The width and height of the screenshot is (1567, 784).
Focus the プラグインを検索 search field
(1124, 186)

——

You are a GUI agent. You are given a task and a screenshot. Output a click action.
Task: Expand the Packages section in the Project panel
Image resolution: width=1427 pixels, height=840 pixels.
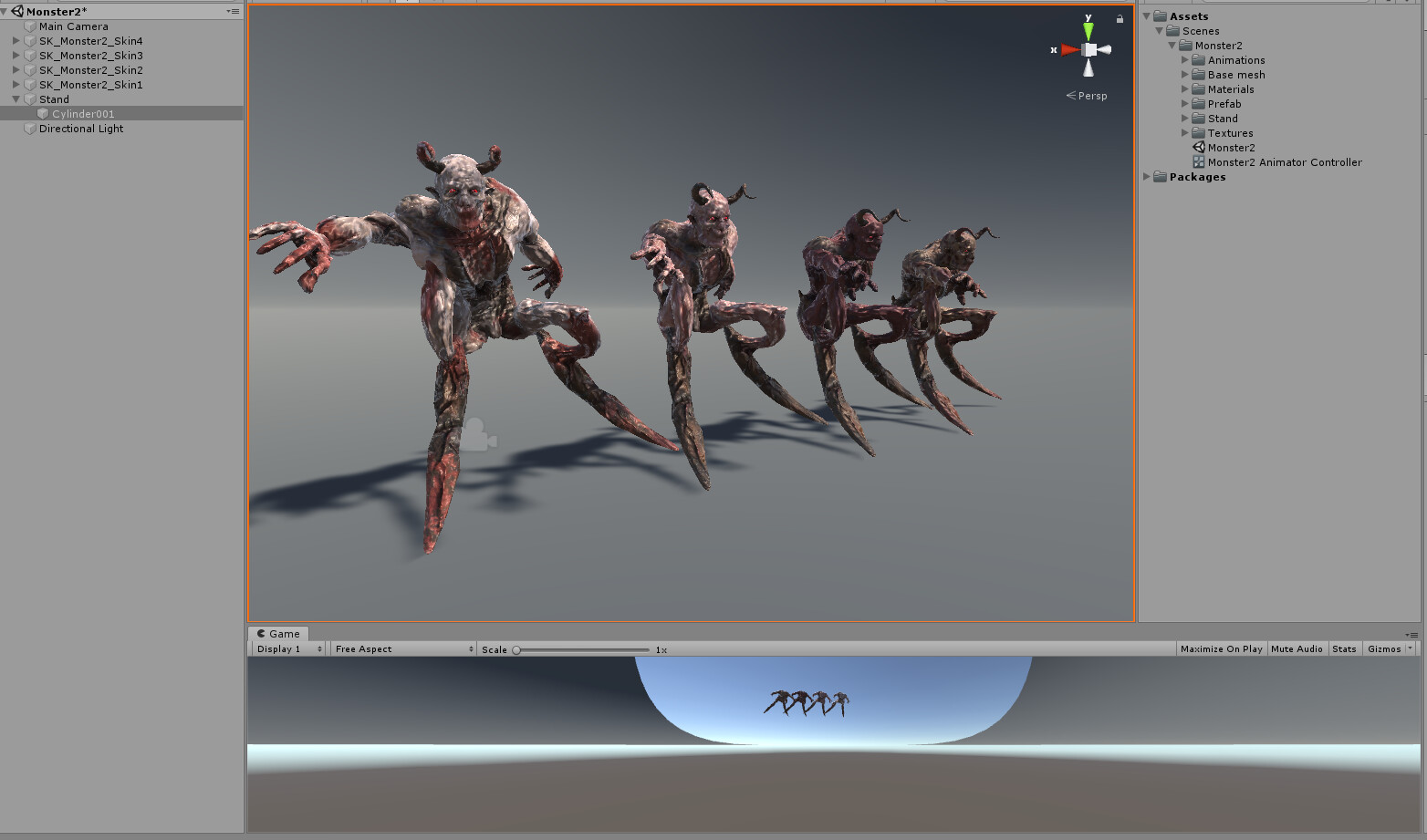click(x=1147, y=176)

——

Work instructions: For the word "screenshot", find all matching lines in the entries above and copy them out.

Output:
The width and height of the screenshot is (1567, 784).
You are a GUI agent. You are given a task and a screenshot. Output a click action.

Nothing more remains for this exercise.